A series of experiments were conducted wherein 2-D delta profiles were constructed under varying depth and discharge conditions, using two separate sediment grain types crushed corn cob and plastic. Our goal was to predict the longitudinal profile of these deltas as a function of the sediment characteristics and transport conditions. However, the result of this effort was that all deltas created were Gilbert deltas, i.e. with angle of repose foresets. Despite the wide range of flow and sediment transport conditions, no deltas were created with low-angle foresets. Rather than continue to pursue this aspect of the project in an exploratory fashion, the second goal (measuring excursion lengths and testing the proposed model) became the focus of the project in its final year.
A post-doc developed a low-cost system that employs an off-the-shelf, consumer-grade video surveillance system for tracking motions of individual particles during flights of suspension. They stitched 8 video cameras together spatially and temporally to allow for individual grains to be tracked over distances up to 1000s times greater than the size of the particle itself. Combining the camera system with publicly available particle-tracking software and with a substantial amount of our own software, it became possible to track hundreds of grains per video in an automated fashion. The limit on this method is with computing power. It would take approximately one week to process a single video of one minute of sediment transport. A PhD student assisted with the implementation of this process by helping to adapt a method for using black light on particles coated with fluorescent paint. In this manner it was possible for the publicly available software to automatically identify moving particles.

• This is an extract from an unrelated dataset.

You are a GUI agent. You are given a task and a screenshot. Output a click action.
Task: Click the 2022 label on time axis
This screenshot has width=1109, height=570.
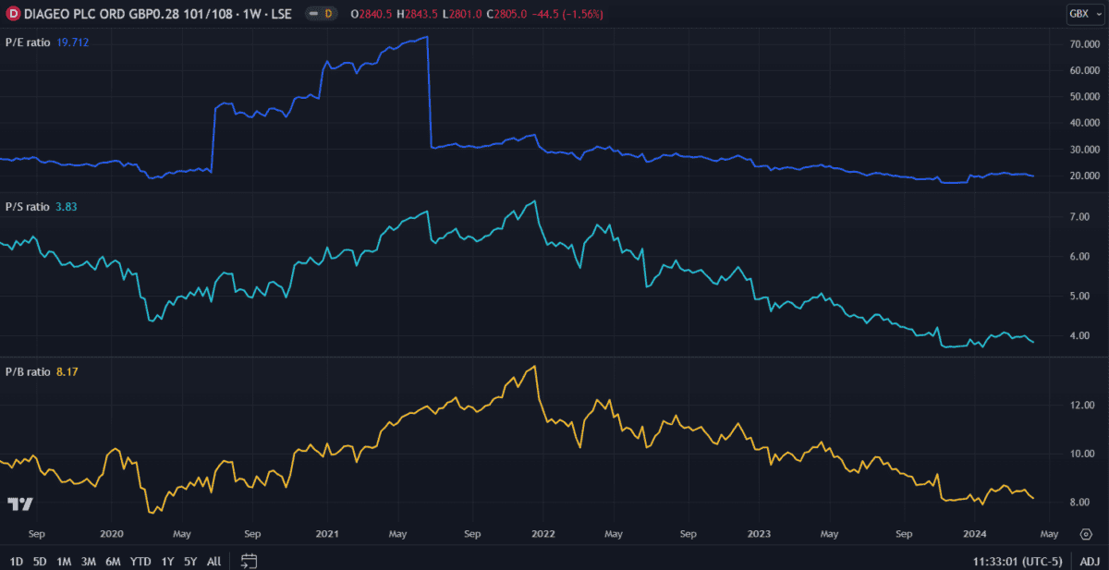[542, 534]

Data were collected from 14 experimental sets with multiple hydraulic and sediment conditions that cover a wide range of sediment transport lengths. All personnel were involved in analysis of the data. Partial results focusing on the model predictions have been published as part of the River Flow 2016 conference and in its associated volume of papers. In addition, abstracts have been presented at the Geological Society of America meeting 2016 and will be presented at the American Geophysical Union meeting 2016. Finally, a manuscript is in submission currently that demonstrates how the proposed model for particle excursion lengths appropriately predicts the motions of sediment from all 14 experimental sets.
Ultimately, this work was successful in demonstrating the first model that is capable of predicting sediment excursion lengths across transport modes for individual grains in a fluvio-deltaic setting. This result and model will be able to be used to better understand river systems as well as similar transport systems (e.g. bores and turbidity currents). However, the project failed to directly accomplish its major goal over an experimental delta because no delta could be made to have a low-angle foreset. The reason for the failure is not currently clear but poses a challenge and opportunity for further understanding the relationship between delta morphology and sediment transport conditions.
Experimental set-up for tracking suspended particles using fluorescent paint and black light with publicly available software applied to video constructed from stitching 8 video cameras together.
Data on excursion lengths of individual particles plotted on top of proposed model predictions. The models successfully captures the distribution of particle excursion lengths across a wide range of conditions.